ADR-0018: Sanitization verification strategy — two-layer DLP for public docs

Status

Accepted — 2026-04-03

Context

Public documentation on peries.ca is derived from internal docs via sanitize.py (see ADR-0017). The sanitization engine applies replacement rules to strip hostnames, IPs, service account names, hardware details, and credentials before MkDocs builds the public site.

A single-layer approach (sanitize only) is insufficient — new internal strings added to docs may not be covered by existing rules, and rule regressions are invisible until the public site is already deployed.

Decision

Two-layer approach: sanitize then verify.

Layer 1 — sanitize.py (replacement engine)

  • Parses docs/_index.md inventory at runtime for IP and port mappings
  • Applies static string replacements (hardware, service accounts, personal names)
  • Applies regex replacements with word boundaries (prevents partial matches)
  • Applies node name pattern transforms (ADR-0008 CanEast naming)
  • Applies credential patterns (tokens, keys, passwords, emails)
  • RFC1918 IP catch-all as final safety net

Layer 2 — verify-sanitization.py (DLP scanner)

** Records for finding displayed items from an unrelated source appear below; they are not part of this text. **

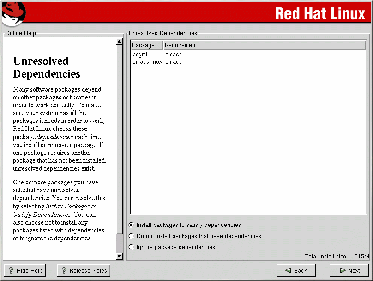Choose Do not install packages that have dependencies
Screen dimensions: 373x281
coord(132,236)
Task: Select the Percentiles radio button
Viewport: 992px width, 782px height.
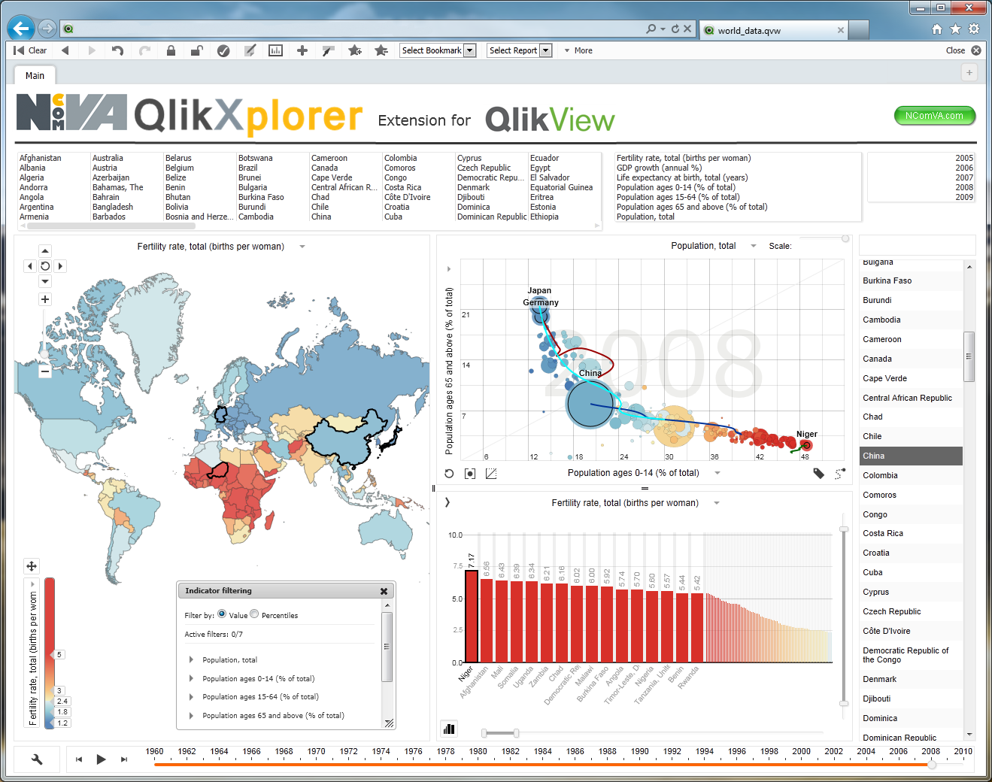Action: click(x=254, y=614)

  • Scans all .md files in build/docs/ after sanitization
  • Checks for known internal string patterns:
  • RFC1918 IPs (192.168.x.x)
  • Internal node naming patterns
  • Service account names
  • Personal identifiers (usernames, emails, real names)
  • Hardware make/model identifiers
  • OS version specifics
  • Prints file path and line number for each leak
  • Exits with code 1 if any leak found — pipeline halts, nothing deploys
  • Prints PASS if clean

Pipeline integration

sanitize.py → verify-sanitization.py → mike deploy → wrangler deploy
If verify fails, mike and wrangler never run. The public site is not updated.

Rationale

  • Two independent layers reduce the risk of a single rule regression leaking internal data
  • verify-sanitization.py is pattern-based (what should NOT appear), independent of sanitize.py's replacement logic (what SHOULD be replaced) — different failure modes
  • Pipeline gate ensures zero-leak-tolerance — no silent deployment of unsanitized content
  • Simple Python scripts with no dependencies — no external tool installation required

Future — Layer 3 (planned)

  • truffleHog or gitleaks: credential scanning as a third verification layer
  • Would catch API keys, tokens, and secrets that neither sanitize.py nor verify-sanitization.py are designed to detect
  • Planned for Phase 3 when ADO pipelines are fully operational

Alternatives considered

  • Manual review before publish: does not scale, will be forgotten
  • Single sanitize-only approach: no feedback when rules are incomplete — leaks are silent
  • truffleHog only: credential-focused, does not catch hostname/IP/hardware leaks

Consequences

  • Every new internal string type requires both a sanitize rule AND a verify pattern
  • verify-sanitization.py must be updated when new categories of internal data are introduced
  • Pipeline runs are slightly longer (verify scan adds ~1 second)
  • False positives in verify are possible — must be triaged, not suppressed

References

  • ADR-0008: CanEast naming convention
  • ADR-0017: Public documentation pipeline